Santé - Le quinoa : une graine victime de son succès ?

Le quinoa : une graine victime de son succès ?

Base de l’alimentation des populations andines qui la cultivent depuis des siècles, le quinoa (1) est de plus en plus appréciée pour ses qualités nutritionnelles, et notamment pour sa forte teneur en protéines et l’absence de gluten. Ces atouts diététiques expliquent le succès croissant de cette graine au sein des marchés occidentaux.

Mais des chercheurs ont récemment tiré la sonnette d’alarme quant au revers de ce succès. En effet, le boom de sa production depuis les années 1980 menace la durabilité du système agricole de l’Altiplano bolivien (2). Le marché étranger continuant de croître, le volume des exportations boliviennes a été multiplié par cinq entre 2002 et 2007. Cette demande accrue s’est directement répercutée sur le prix au producteur, lequel est passé de 890 à 2100 euros la tonne entre 2007 et 2008.

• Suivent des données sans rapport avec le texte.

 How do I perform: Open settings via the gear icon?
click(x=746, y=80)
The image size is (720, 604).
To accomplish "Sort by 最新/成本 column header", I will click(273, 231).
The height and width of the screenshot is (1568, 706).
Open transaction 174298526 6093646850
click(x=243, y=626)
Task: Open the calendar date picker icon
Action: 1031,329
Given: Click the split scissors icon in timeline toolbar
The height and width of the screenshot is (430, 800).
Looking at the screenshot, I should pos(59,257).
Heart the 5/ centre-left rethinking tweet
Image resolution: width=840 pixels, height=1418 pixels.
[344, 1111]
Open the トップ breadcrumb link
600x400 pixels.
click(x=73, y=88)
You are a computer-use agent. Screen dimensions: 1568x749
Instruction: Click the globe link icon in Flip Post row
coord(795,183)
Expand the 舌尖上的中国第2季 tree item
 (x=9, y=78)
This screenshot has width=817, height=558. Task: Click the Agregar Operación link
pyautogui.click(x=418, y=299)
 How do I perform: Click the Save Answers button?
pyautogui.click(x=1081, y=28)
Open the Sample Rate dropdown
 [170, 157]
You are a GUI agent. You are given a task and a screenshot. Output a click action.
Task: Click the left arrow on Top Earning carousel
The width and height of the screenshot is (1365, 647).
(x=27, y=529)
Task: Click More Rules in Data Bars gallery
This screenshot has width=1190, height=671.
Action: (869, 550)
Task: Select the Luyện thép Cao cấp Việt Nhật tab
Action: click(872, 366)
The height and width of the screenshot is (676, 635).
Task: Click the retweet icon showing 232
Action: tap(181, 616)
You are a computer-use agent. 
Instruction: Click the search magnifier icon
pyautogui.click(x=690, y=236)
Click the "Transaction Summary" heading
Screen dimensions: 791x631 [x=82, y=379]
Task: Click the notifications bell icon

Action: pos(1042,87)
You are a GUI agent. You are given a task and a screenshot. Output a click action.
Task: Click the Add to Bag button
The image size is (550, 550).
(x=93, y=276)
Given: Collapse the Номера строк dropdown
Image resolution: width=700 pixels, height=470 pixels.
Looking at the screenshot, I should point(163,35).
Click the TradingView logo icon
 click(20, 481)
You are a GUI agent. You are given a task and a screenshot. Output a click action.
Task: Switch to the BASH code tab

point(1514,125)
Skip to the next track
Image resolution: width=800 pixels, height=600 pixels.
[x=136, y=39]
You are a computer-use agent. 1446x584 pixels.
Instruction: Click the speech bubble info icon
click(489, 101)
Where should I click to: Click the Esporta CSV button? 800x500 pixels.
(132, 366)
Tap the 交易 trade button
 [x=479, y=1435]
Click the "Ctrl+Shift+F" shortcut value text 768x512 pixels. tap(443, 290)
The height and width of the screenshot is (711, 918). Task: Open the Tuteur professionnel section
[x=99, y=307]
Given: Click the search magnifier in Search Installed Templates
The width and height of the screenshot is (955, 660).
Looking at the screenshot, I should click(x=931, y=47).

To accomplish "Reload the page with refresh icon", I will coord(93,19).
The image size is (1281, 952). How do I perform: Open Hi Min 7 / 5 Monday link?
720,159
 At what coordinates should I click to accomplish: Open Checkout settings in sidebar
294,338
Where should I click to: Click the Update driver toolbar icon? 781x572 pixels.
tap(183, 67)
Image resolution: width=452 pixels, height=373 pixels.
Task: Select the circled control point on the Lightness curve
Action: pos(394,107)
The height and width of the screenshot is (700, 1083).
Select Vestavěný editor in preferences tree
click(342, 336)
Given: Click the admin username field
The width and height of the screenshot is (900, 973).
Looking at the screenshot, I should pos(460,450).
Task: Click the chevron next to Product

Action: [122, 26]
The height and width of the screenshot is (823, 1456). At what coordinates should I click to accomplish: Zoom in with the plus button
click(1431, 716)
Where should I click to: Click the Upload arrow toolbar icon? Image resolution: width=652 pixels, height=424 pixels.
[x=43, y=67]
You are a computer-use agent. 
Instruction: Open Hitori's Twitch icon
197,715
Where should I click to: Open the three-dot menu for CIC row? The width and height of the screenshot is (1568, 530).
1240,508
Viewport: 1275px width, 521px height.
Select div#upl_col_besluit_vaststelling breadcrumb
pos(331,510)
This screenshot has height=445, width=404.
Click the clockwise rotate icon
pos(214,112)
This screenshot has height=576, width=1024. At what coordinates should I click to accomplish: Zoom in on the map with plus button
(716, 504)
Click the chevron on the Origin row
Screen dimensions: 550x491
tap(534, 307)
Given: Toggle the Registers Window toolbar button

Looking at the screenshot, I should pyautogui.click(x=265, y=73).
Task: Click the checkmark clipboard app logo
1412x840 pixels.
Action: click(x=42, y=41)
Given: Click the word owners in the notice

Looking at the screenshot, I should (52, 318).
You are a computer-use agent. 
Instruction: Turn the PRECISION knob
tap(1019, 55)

Au regard de quoi, les producteurs ont dû s’adapter. Réputé pour sa capacité de résistance face à des conditions climatiques extrêmes (sécheresse, gel), le quinoa se développe dans un milieu aride où les sols, pauvres, sont exposés à la sécheresse, au gel, au vent violent et à la forte radiation solaire due à l’altitude. Mais pour supporter le succès commercial de la graine, les agriculteurs se sont mis à cultiver des zones de plaine présentant des risques de gelée nocturne accrus. Par ailleurs, l’accaparement de plaines jusqu’alors dédiées au pâturage, au profit de l’expansion de la culture du quinoa, exacerbe les conflits d’accès aux terres. En outre, la disparition des troupeaux et la marginalisation de l’élevage, la tractorisation et la concentration des cultures ont de multiples effets néfastes tels qu’une carence en ressources de fumier, une érosion éolienne amplifiée ou encore la prolifération des ravageurs. L’environnement n’est pas le seul affecté par l’engouement pour le quinoa. Tributaires d’une production irrégulière, d’une surface cultivée saturée et du prix volatil sur le marché international, les revenus générés par la culture de cette graine sont bien plus incertains que les garanties que confère la constitution d’un cheptel.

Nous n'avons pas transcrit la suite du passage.